Shared bikes, scooters, and especially electric micromobility have become popular over the past few years. However, they have been plagued by anti-social behavior since their inception. Inconsiderate usage has tarnished the image of shared micromobility; careless and mischievous users often leave their bikes or scooters on sidewalks and imaginatively inconsiderate locations, obstructing pedestrians and disabled persons and creating safety hazards. Furthermore, reckless riders and incidents involving drunk e-scooter riders have been widely reported, and police forces such as those from Denmark and Germany have been testing and punishing riders caught under the influence of alcohol or drugs. 

Ongoing Image Problem

The problem of theft and vandalism is even worse, affecting as much as 50% of some fleets. The world’s largest bike sharing company, Mobike, reported losing more than 200,000 bikes to theft or vandalism in 2019. The ubiquity and portability that has boosted the popularity of shared bikes and scooters has also made them vulnerable to extreme levels of vandalism. Examples include vehicles being irreparably damaged with angle grinders and hammers, set on fire, dumped in rivers and lakes, and thrown from bridges. 

Theft and vandalism immensely increase operating costs and have resulted in several schemes being shut down. For example, Mobike pulled out of Manchester in 2018 after only 13 months of operation. In 2018, Hong Kong-based bike sharing operator GoBee stopped operating in France after 4 months despite amassing 150,000 users. The company lost thousands of bikes to theft and vandalism and regrettably declared that “the mass destruction of our fleet has become the new pastime of minors.” GoBee completely pulled out of Europe and became insolvent a few months later. 

Addressing the Problem 

Technological and policy solutions are being developed to address these challenges, and operators have implemented various approaches to reduce the risk of anti-social behavior. Vehicles have been designed with improved durability and employ theft-deterring measures including cable locks, proprietary parts, and internal cabling. GPS tracking is standard, but operators have started installing additional hidden radio modules to track vehicle locations and alarms and immobilizers to detect unauthorized movement. In addition to implementing security measures, Swiss e-bike sharing company BOND Mobility takes a psychological approach to protecting its fleet.
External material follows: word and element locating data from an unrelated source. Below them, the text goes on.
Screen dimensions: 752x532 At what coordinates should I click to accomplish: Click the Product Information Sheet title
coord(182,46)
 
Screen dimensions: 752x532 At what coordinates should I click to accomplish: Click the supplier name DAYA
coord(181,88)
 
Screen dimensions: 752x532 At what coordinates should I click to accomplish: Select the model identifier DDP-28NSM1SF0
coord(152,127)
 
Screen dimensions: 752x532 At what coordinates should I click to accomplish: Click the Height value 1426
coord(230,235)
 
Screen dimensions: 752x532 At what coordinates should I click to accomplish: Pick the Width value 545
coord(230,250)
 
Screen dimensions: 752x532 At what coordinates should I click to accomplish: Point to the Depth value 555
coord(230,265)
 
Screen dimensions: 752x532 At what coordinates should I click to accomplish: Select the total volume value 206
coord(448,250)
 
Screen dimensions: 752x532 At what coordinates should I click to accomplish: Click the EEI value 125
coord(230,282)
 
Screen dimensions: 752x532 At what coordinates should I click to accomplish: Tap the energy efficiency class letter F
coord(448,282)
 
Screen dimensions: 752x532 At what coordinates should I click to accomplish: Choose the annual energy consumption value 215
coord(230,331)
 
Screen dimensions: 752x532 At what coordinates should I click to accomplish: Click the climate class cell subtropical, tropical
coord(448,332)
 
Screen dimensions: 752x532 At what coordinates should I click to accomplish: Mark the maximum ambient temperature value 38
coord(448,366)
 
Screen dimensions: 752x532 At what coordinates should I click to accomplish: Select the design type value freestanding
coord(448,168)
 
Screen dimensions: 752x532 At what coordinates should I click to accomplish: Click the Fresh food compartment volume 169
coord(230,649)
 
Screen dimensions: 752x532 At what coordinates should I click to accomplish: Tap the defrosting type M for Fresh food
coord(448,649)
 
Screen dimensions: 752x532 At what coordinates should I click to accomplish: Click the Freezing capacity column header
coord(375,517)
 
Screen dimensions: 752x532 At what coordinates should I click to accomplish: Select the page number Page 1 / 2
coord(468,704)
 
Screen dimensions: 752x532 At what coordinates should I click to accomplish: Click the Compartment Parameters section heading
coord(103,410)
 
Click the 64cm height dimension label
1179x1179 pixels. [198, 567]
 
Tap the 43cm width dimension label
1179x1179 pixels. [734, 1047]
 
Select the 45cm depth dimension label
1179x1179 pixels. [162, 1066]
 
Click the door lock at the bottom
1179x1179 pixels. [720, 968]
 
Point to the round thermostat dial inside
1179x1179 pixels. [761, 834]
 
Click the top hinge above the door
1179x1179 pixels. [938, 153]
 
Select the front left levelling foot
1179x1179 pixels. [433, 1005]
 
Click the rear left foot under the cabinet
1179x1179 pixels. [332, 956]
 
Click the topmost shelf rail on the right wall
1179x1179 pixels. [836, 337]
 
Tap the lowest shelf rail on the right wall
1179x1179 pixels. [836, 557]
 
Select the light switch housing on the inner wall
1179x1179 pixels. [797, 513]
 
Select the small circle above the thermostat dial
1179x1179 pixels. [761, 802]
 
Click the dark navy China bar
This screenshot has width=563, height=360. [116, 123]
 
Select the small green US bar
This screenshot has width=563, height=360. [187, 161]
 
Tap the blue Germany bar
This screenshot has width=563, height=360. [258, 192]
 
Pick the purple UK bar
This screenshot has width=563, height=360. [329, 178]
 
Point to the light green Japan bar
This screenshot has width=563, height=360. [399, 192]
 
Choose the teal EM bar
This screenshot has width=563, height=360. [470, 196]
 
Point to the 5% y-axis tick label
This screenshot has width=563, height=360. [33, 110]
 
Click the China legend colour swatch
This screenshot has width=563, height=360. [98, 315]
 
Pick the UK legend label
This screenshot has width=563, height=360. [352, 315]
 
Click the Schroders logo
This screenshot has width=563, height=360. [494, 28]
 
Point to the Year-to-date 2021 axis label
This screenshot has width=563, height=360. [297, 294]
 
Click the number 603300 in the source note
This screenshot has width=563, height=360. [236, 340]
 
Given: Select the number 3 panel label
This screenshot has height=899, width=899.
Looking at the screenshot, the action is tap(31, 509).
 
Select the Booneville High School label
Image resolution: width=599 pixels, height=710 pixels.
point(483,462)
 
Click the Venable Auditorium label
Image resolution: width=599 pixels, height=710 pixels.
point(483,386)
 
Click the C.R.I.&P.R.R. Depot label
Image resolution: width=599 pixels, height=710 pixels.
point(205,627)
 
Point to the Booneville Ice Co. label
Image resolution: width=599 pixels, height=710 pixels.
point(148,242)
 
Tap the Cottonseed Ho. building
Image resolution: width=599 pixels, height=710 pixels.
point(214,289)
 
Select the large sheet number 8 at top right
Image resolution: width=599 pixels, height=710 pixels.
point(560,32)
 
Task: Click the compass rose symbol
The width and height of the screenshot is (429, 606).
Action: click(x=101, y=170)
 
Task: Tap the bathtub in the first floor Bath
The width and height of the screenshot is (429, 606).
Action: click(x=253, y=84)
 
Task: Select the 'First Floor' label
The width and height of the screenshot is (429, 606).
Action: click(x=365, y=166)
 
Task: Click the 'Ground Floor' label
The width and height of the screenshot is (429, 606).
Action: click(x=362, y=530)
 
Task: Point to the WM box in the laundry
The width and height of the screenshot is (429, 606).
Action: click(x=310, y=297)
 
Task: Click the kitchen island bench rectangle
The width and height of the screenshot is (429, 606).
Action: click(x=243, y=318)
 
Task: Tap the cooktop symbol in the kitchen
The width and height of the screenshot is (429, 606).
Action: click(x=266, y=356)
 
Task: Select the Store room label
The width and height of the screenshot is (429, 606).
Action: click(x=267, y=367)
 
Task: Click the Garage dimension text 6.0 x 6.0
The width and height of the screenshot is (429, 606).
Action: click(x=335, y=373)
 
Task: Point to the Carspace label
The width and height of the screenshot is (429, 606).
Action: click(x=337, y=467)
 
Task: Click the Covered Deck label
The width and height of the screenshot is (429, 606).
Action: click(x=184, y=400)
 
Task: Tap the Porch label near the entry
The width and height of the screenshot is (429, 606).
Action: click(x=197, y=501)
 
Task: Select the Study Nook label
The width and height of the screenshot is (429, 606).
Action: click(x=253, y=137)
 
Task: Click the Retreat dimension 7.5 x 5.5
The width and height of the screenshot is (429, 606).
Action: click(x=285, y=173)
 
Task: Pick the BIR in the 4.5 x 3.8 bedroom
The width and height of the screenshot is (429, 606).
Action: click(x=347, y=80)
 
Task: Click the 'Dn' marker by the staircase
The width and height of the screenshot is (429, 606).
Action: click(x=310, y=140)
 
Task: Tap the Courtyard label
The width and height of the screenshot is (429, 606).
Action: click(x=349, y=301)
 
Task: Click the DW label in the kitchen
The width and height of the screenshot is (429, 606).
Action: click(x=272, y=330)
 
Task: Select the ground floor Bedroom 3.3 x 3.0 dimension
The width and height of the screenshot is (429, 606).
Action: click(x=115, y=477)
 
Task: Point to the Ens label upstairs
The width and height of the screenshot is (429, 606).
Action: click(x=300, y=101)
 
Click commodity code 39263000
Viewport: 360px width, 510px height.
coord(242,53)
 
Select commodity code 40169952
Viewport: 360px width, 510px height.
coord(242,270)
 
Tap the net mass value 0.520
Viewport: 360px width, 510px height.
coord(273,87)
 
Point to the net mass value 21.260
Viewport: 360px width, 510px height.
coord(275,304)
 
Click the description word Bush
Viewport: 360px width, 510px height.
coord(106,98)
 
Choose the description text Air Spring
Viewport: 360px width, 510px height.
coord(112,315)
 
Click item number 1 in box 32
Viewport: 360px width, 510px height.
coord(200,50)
The company provides high end, $4,000 e-bikes that are inspected every 3 days to ensure pristine condition. The company has observed that users admire these e-bikes, taking extra care in riding and returning them, and are perhaps cautious of potentially high damage liabilities.

City authorities are also taking responsibility, developing codes of conduct for the operation of shared micromobility schemes. To counter the problem of users riding on sidewalks, authorities in Santa Monica, California, are planning regulations to make sidewalk detection technology obligatory for shared scooters. In addition, several Chinese cities fine operators for offences and seize illegally parked bikes resulting in bicycle graveyards. Operators can penalize offending users who then have points deducted from their social credit rating. However, it is improbable that such an approach could be effectively implemented elsewhere. Some local authorities in London are planning to mandate that shared bikes must be docked to reduce inconsiderate parking. This measure would be controversial as it would eliminate important benefits of dockless services. 

The Struggle Continues

Shared micromobility operates with slim margins that face the continual global nuisance of anti-social behavior. The measures implemented to mitigate this behavior will not completely thwart determined and resourceful thieves or vandals and they further add to operating costs. Ultimately, the success of shared micromobility is dependent on not only technical and business innovation but also a combination of deterring vandalism and theft, enforcing policies and responsible behavior, and fostering a social appreciation for mobility.